Overdiagnosis was more common among women, never smokers, the morbidly obese and those with a diagnosis of asthma or sinus disease, consistent with prior data [25]. In addition, we found that the likelihood of non-obstructed spirometry was higher in self-identified Black patients. The underpinnings and implications of this racial disparity warrant further evaluation, particularly through the lens of the likely misestimation of “normal” values based on self-identified constructs of race [28].

Our finding that patients who had non-obstructive spirometry were significantly less likely to have been on long-acting bronchodilators or inhaled steroids suggests that providers were not as confident in the diagnosis that was documented in the EHR. Many of these diagnoses may be erroneous and otherwise disregarded by primary care providers, but EHRs have an unfortunate potential to propagate such misdiagnoses [29]. Even then, our finding that 25.8% of non-obstructed patients in our cohort were prescribed therapy for COPD indicates that the number of potentially overtreated patients in our cohort was not trivial.

While many studies have highlighted the prevalence of COPD diagnoses without spirometry, our study is the first to evaluate a standardized clinical-decision support-based approach to addressing this gap. By leveraging the EHR and patient portal for this purpose, the process is integrated into standard clinical care and is automated, requiring little to no upkeep. At least from the provider’s perspective, such prompting has been shown to be helpful in closing numerous important care gaps [30-32]. Extending such “health maintenance” prompts to the patient portal can also boost gap closure [33]. While our study did leverage direct patient portal outreach, only 1,016 of 3,392 patients had an active patient portal and a fraction of these patients completed testing (85 of 1,016, or 8.4%). Most of these completions were self-scheduled (61 of 85, or 71.8%). The limited success of patient portal outreach in our unique patient population is unfortunately consistent with prior published reports [34].

More than half of our patients who underwent testing were overdiagnosed with COPD, and approximately one quarter of those without a diagnosis of asthma were potentially overtreated. Extrapolating our data to a national estimate of approximately 16 million individuals diagnosed with COPD suggests that there are potentially millions of overdiagnosed patients, hundreds of thousands of whom may be overtreated and could potentially be identified using approaches like ours.

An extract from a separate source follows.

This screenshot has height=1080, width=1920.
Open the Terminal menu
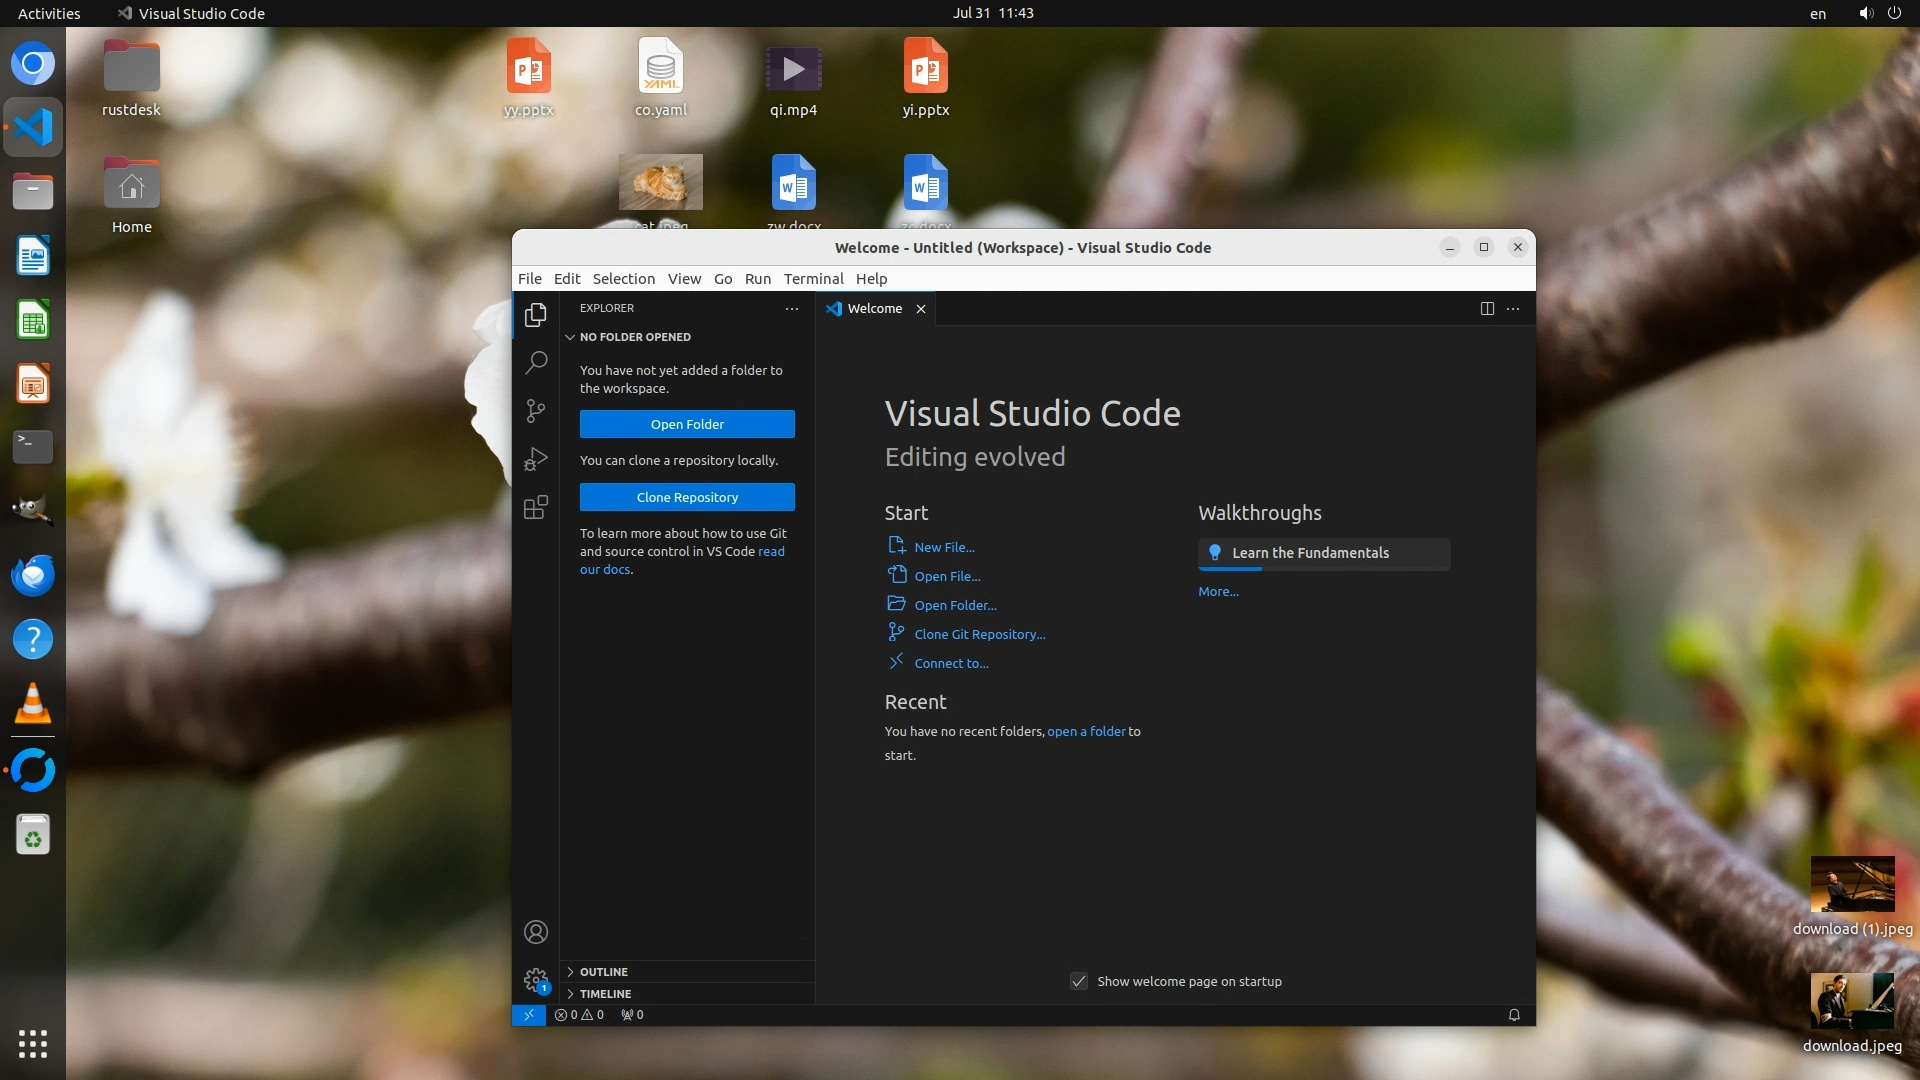[x=813, y=279]
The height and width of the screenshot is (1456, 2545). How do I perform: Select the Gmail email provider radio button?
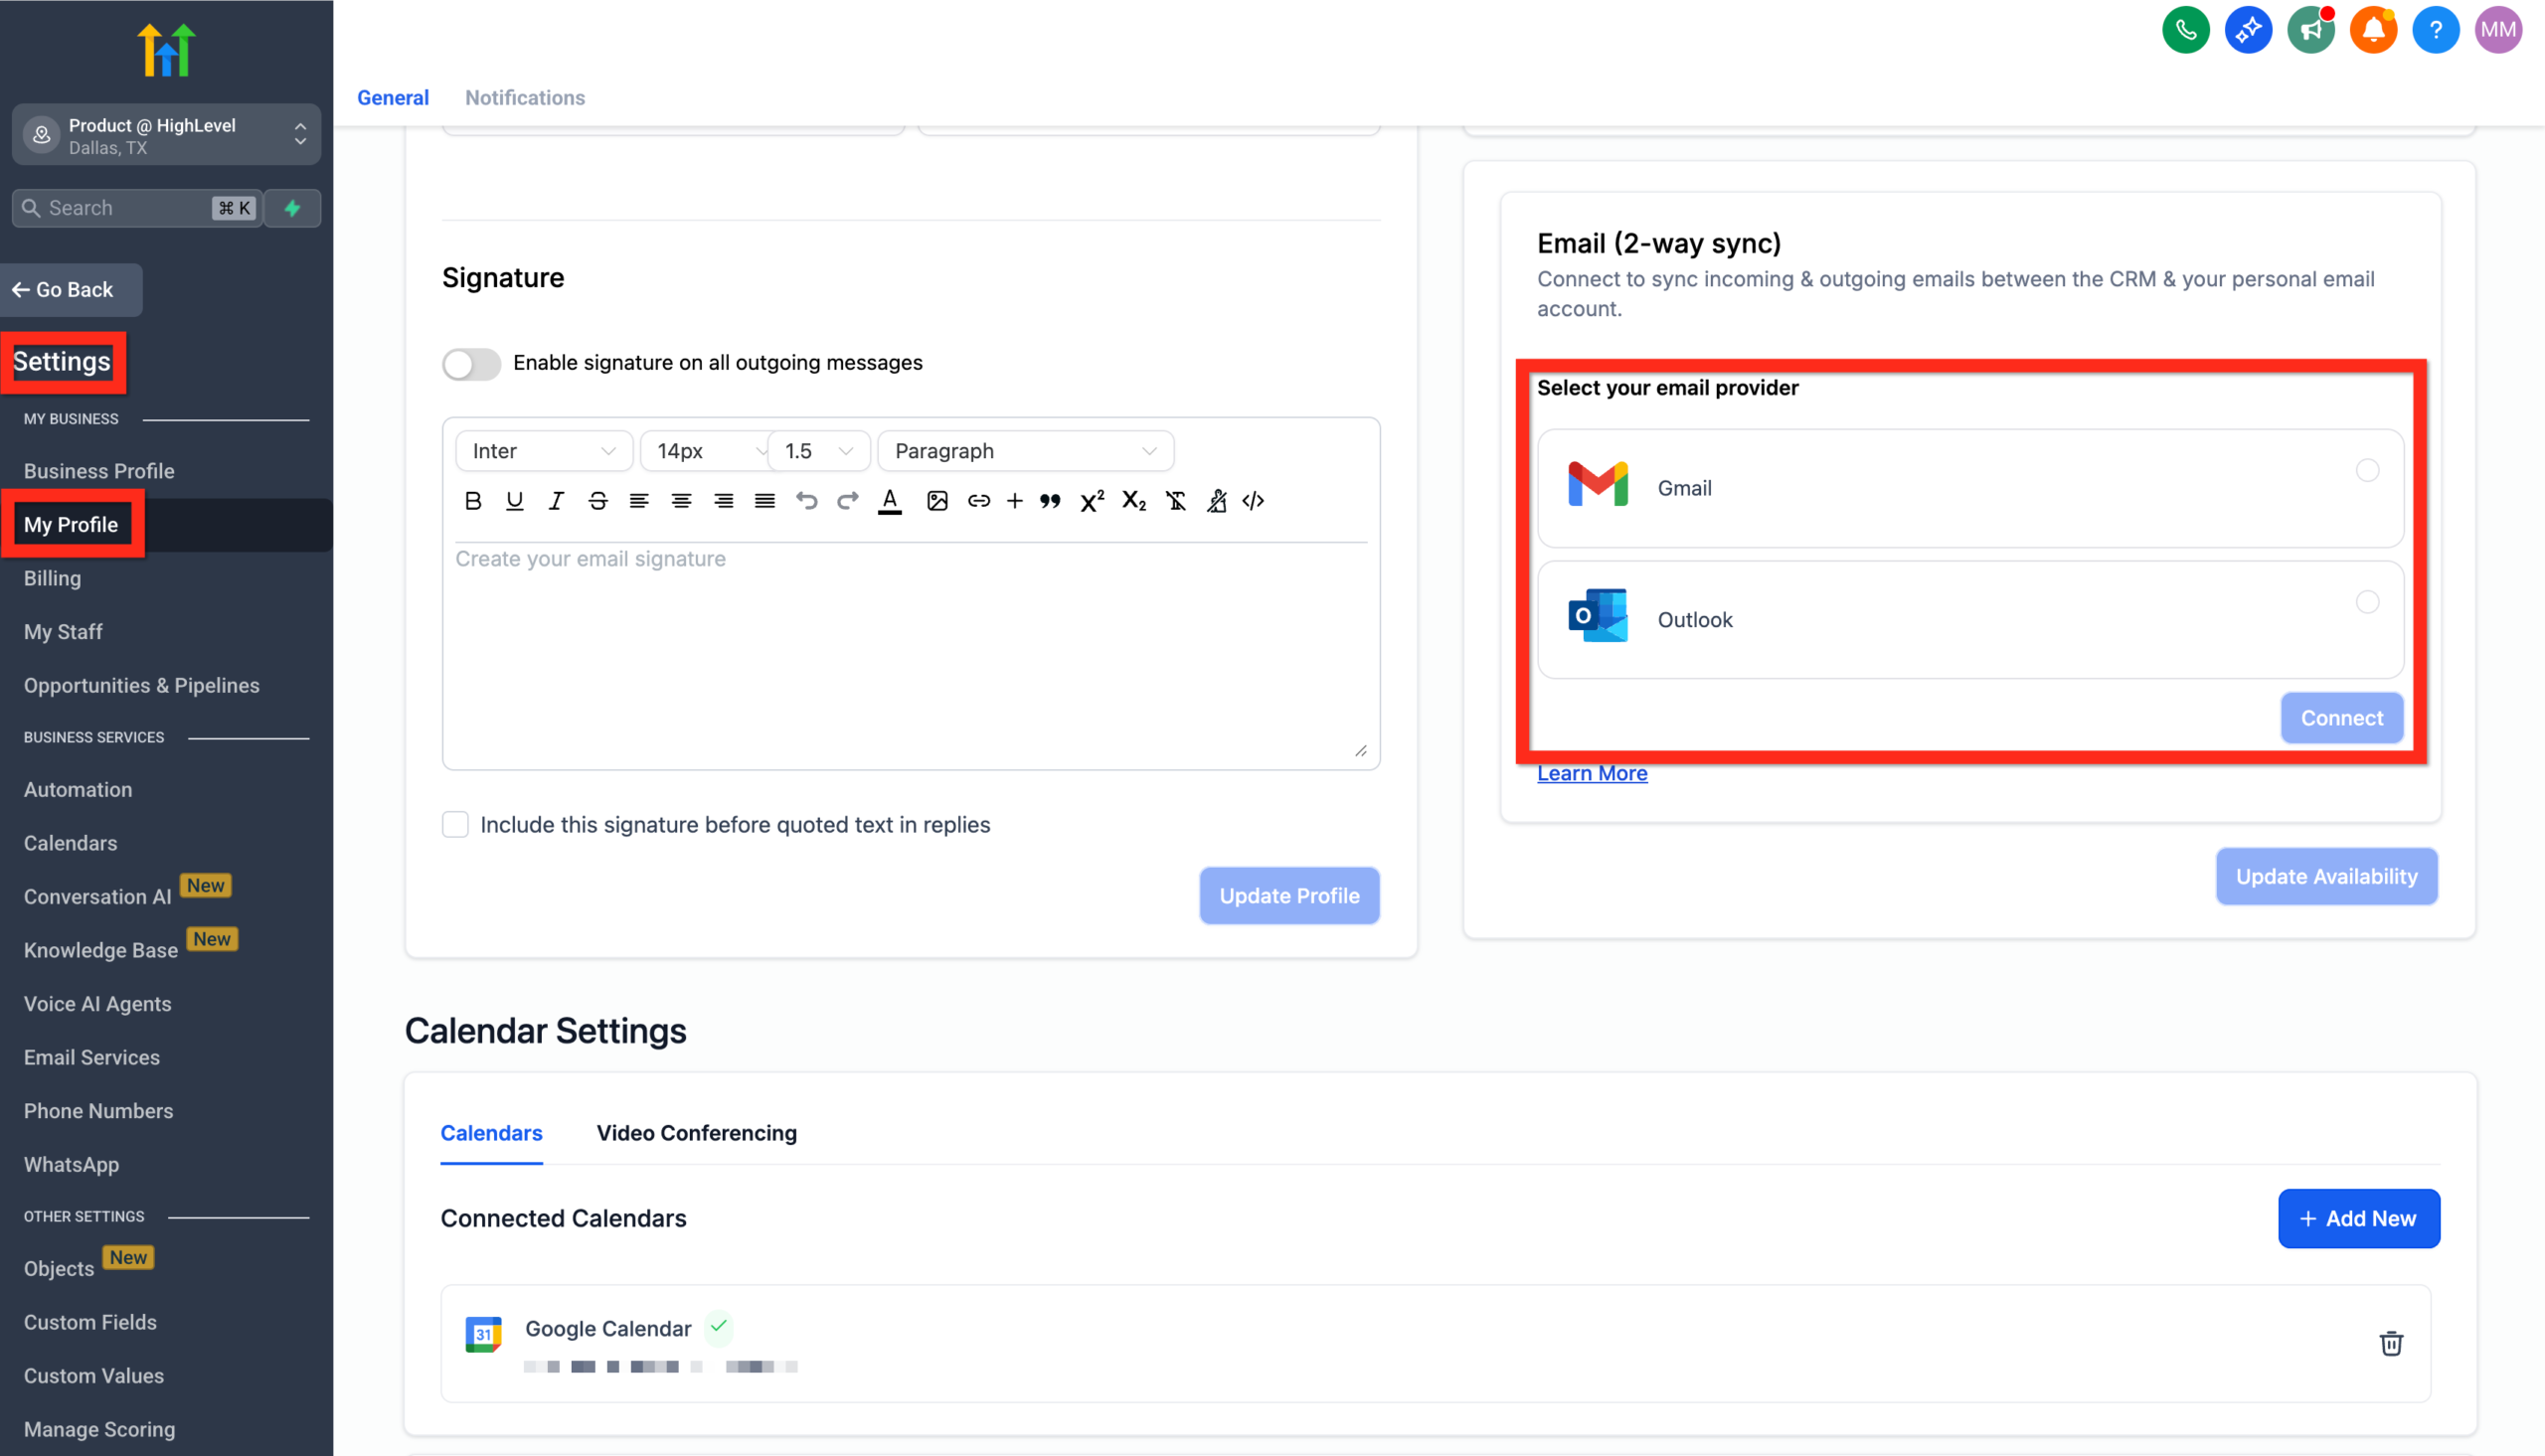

The strengths of our study include the use of reproducible and pragmatic prompts in a diverse real-world patient population over an extended period of time. The generalizability of our study is limited by its reliance on a single site, non-randomized pre-post-design, and inability to specifically attribute the increase of spirometry referrals and completions to any one of the 3 EHR-based interventions that were implemented simultaneously.

Interpretation

EHR-based interventions can increase spirometry referral and completion rates in patients with a clinical diagnosis of COPD who did not have confirmatory spirometry. Most potentially overdiagnosed patients who underwent spirometry were not obstructed, and up to 1/4th of those without a diagnosis of asthma may be overtreated. Further research is warranted to understand the clinical implications of uncovering COPD overdiagnosis and its effect on overtreatment.